Dans son étude majeure sur la déportation, Thomas Fontaine a démontré que les Allemands avaient établi des catégories parmi les résistants, en fonction des actions qui avaient été les leurs, et que leur peine dépendait de leur degré de dangerosité. Les FTP, les chefs de réseaux, les agents de renseignement, les agents du BCRA étaient considérés comme les ennemis les plus dangereux et devaient être éliminés. Ils étaient fusillés ou déportés dans de petits convois spéciaux, vers des camps où ils seraient assassinés avec certitude. Ce tri est visible lors de l'évacuation de la prison de Fresnes en août 1944. Les Allemands ont pu se rendre compte que Rondenay et Grout de Beaufort auraient dû eux aussi être considérés comme faisant partie de cette catégorie, et que la décision de les exécuter et de ne pas les laisser partir dans un convoi "ordinaire" ait été prise. L'identification de Rondenay a peut-être été tardive, postérieure aux interrogatoires et à la décision de déportation. S'agissait-il de s'assurer de leur mort, laquelle n'était pas certaine en cas de déportation, surtout dans les conditions du départ du convoi du 15 août ?

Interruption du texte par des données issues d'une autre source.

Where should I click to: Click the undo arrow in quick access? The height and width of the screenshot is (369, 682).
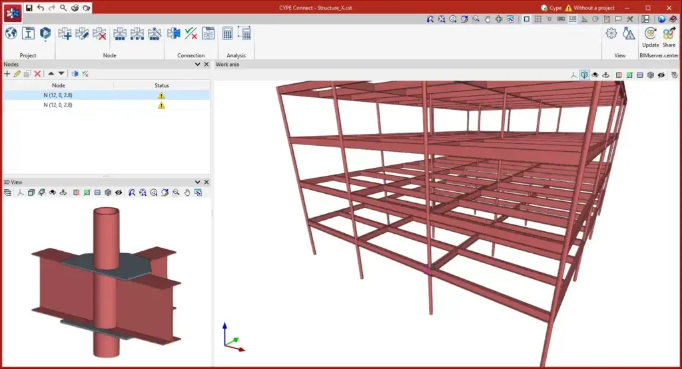40,8
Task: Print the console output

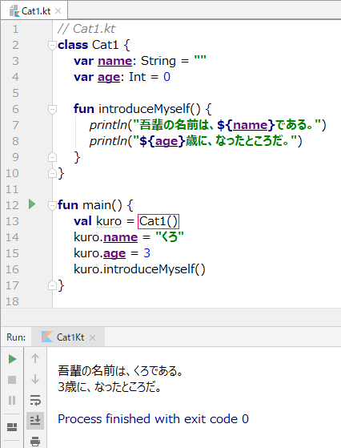Action: coord(35,441)
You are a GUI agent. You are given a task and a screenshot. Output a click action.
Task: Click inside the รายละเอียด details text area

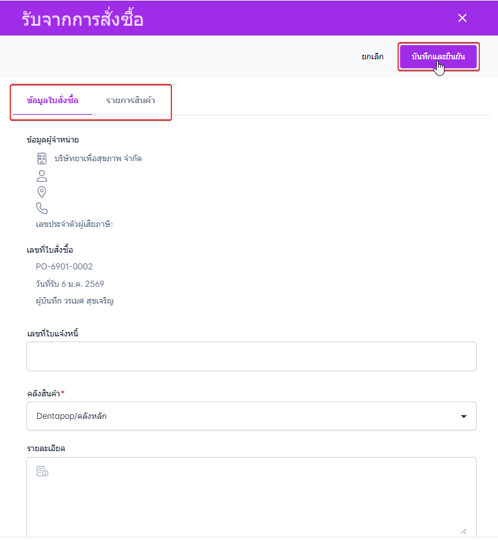[251, 497]
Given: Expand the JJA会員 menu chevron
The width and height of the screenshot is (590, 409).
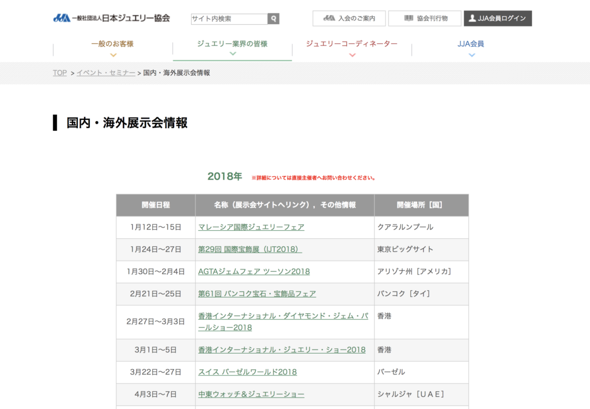Looking at the screenshot, I should click(x=471, y=55).
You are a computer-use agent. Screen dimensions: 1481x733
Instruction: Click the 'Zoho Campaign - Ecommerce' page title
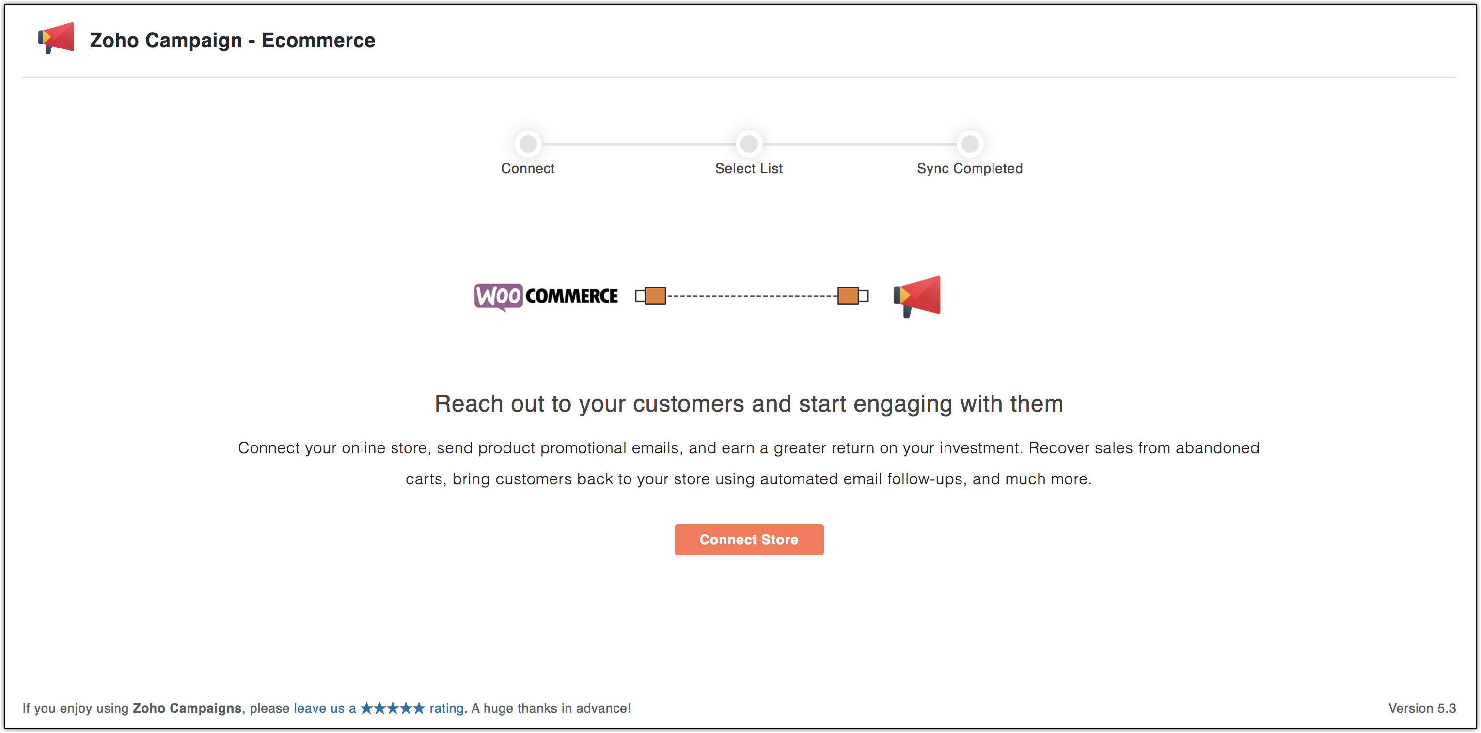tap(232, 40)
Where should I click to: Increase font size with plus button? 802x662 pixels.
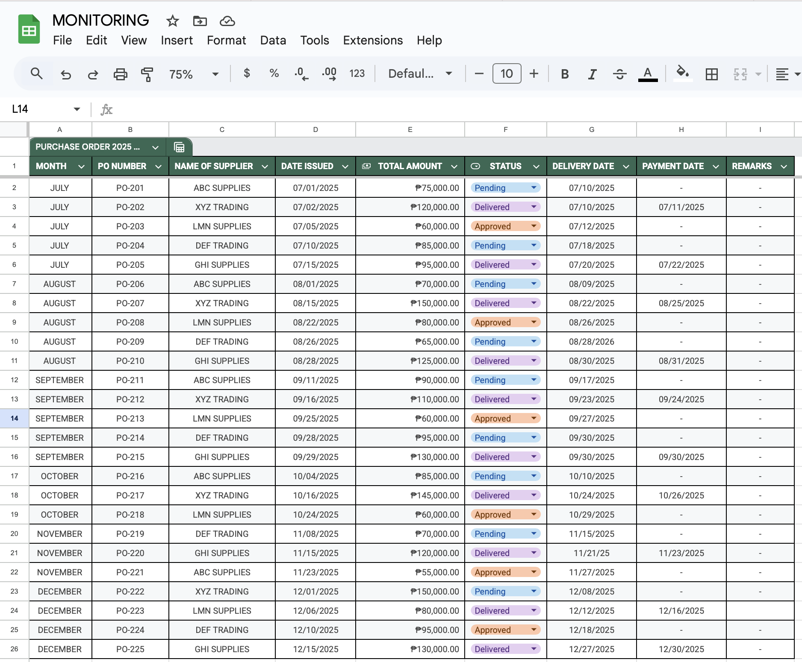pyautogui.click(x=534, y=74)
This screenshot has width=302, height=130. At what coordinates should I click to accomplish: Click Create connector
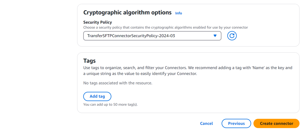click(x=276, y=123)
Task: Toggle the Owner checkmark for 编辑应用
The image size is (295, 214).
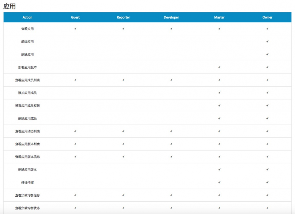Action: (267, 42)
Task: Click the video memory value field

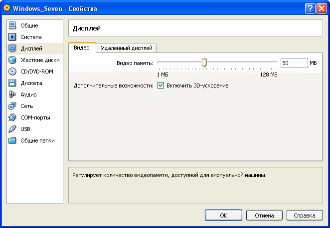Action: pyautogui.click(x=293, y=63)
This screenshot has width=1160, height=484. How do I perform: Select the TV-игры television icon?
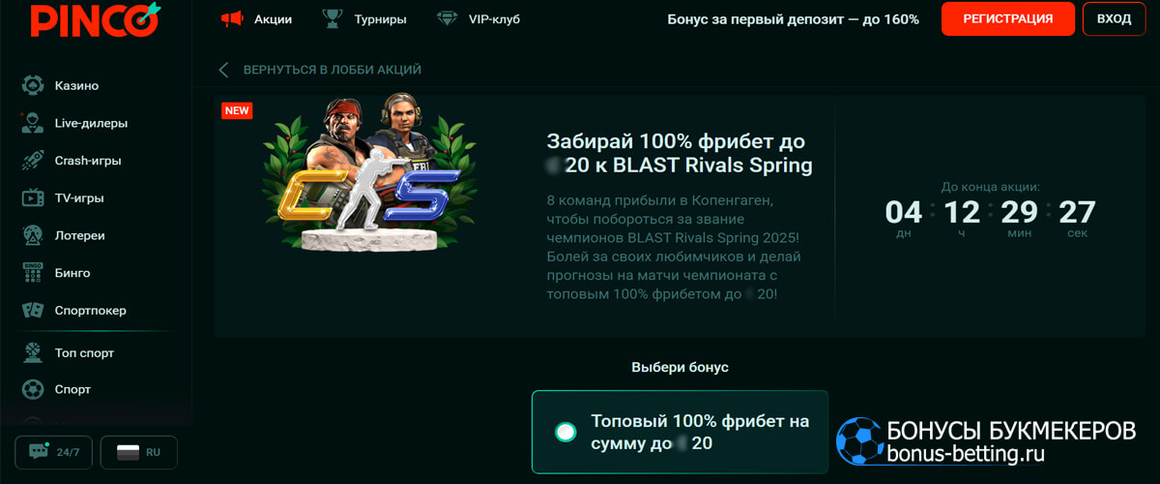click(x=33, y=197)
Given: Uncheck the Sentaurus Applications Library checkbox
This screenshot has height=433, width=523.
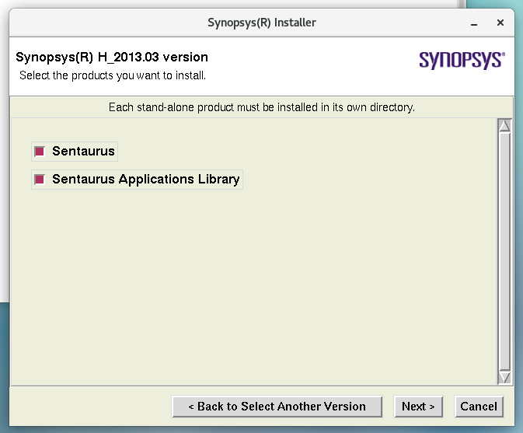Looking at the screenshot, I should tap(40, 180).
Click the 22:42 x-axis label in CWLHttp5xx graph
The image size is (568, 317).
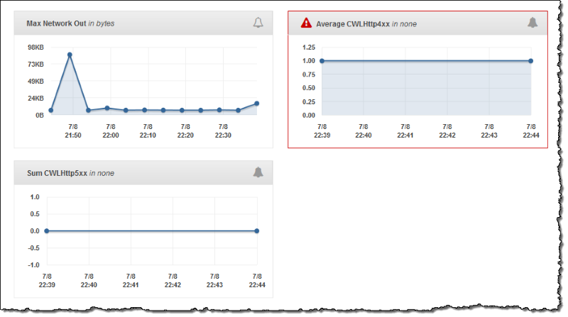(173, 280)
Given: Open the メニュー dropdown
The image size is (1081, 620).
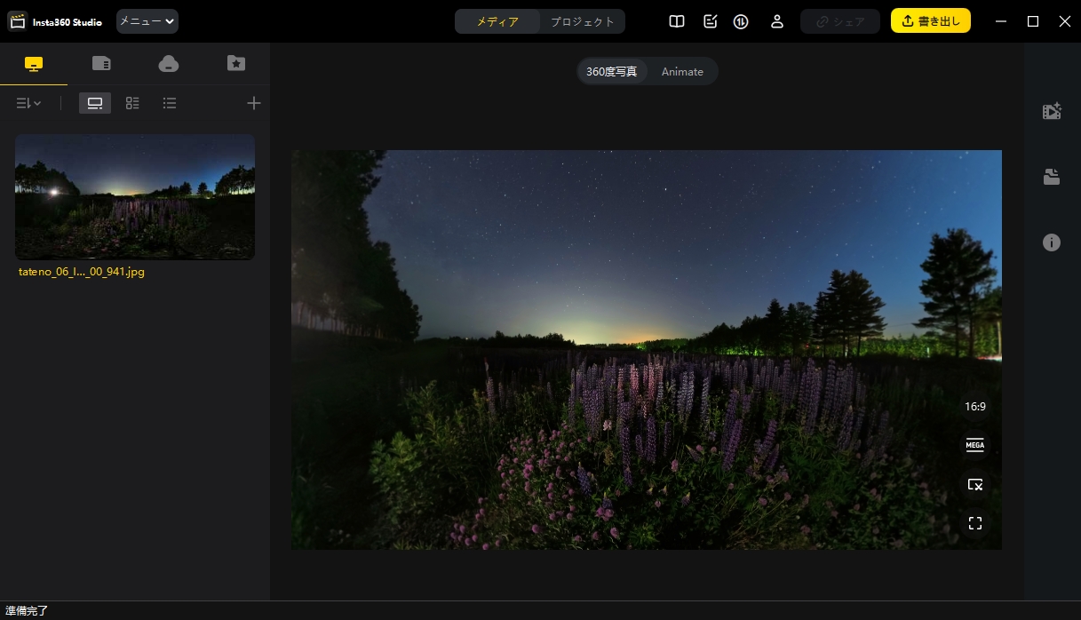Looking at the screenshot, I should (147, 20).
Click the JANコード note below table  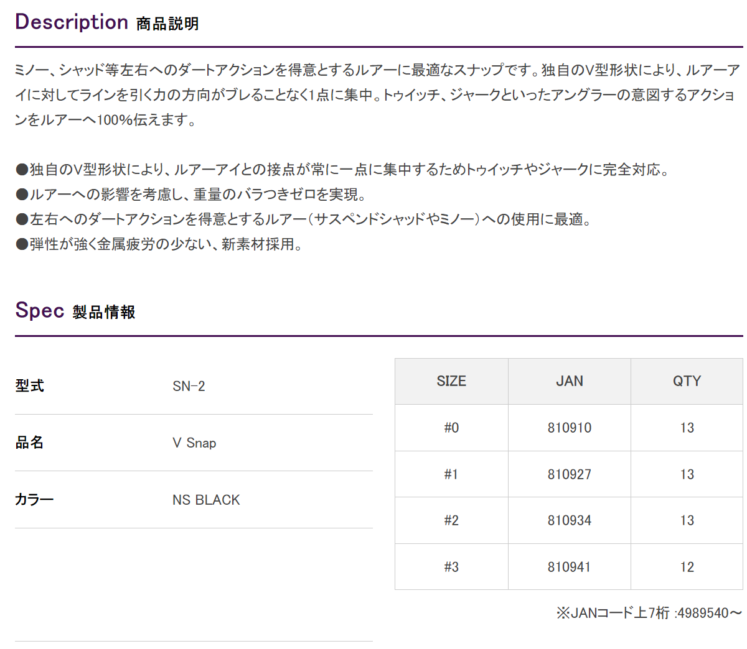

Monument commémoratif des résistants fusillés dans la clairière des Quatre Chênes à Domont (Val d’Oise)

 

La mémoire d’André Rondenay

André Rondenay reçut trois citations à l'ordre de l'Armée. La première est celle qui accompagne sa nomination de chevalier de la Légion d'honneur par décret du ministre de la Guerre, le 8 août 1944, deux semaines après son arrestation, et une semaine avant son assassinat. La seconde citation est à titre posthume, le 5 novembre 1944.            La troisième citation, signée du général de Gaulle, est faite au nom du Gouvernement provisoire de la République française, en date du 30 mai 1945. Il reçut la croix de la Libération et devint Compagnon de la Libération, par décret du 28 mai 1945, signé du général de Gaulle. André Rondenay reçut aussi la médaille de la Résistance et la médaille des Evadés. Le général Rondenay, père d'André, fut invité à l'ambassade de Grande-Bretagne le 28 octobre 1947, pour y recevoir une décoration britannique à l'occasion de l'admission de son fils dans le Distinguished Service Order.           

Le corps d'André Rondenay ayant été identifié à Domont, ses obsèques eurent lieu le 3 novembre 1945 en l'église Saint-Louis des Invalides, en présence du général Koenig. La cérémonie d'inauguration du Grand Hall André Rondenay de la Maison de la RTF se déroula le 28 janvier 1964, sous la présidence d'honneur d'Alain Peyrefitte, ministre de l'Information du gouvernement Georges Pompidou, en présence de Jean Sainteny, ministre des Anciens combattants et victimes de guerre, de Claude Hettier de Boislambert, Grand Chancelier de l'Ordre de la Libération, et de nombreuses hautes personnalités, également compagnons de l'Ordre. Le nom d’André Rondenay figure sur la plaque commémorative des morts du maquis Camille, à Plainefas, sur la commune de Saint-Martin-du-Puy (Nièvre), sur le monument commémoratif de l’Ecole polytechnique (Paris Ve), sur le monument aux fusillés et déportés de l’Yonne à Auxerre (Yonne) et sur le monument commémoratif des fusillés du Carrefour des Quatre-Chênes à Domont (Val-d’Oise).

SOURCES : SHD/GR, 16 P 295666, dossier individuel  d'André Rondenay. SHD/GR 28 P 4 320/2, dossier d’agent du BCRA d’André Rondenay. Archives de la cour de justice de la Seine : Z6/836, dossier d’Henri Dupré ; Z6/648 A et B : dossier des miliciens de la rue Alfonse de Neuville et de la rue Le Pelletier. Joël Drogland, Des maquis du Morvan au piège de la Gestapo- André Rondenay, agent de la France libre, Vendémiaire, 2019.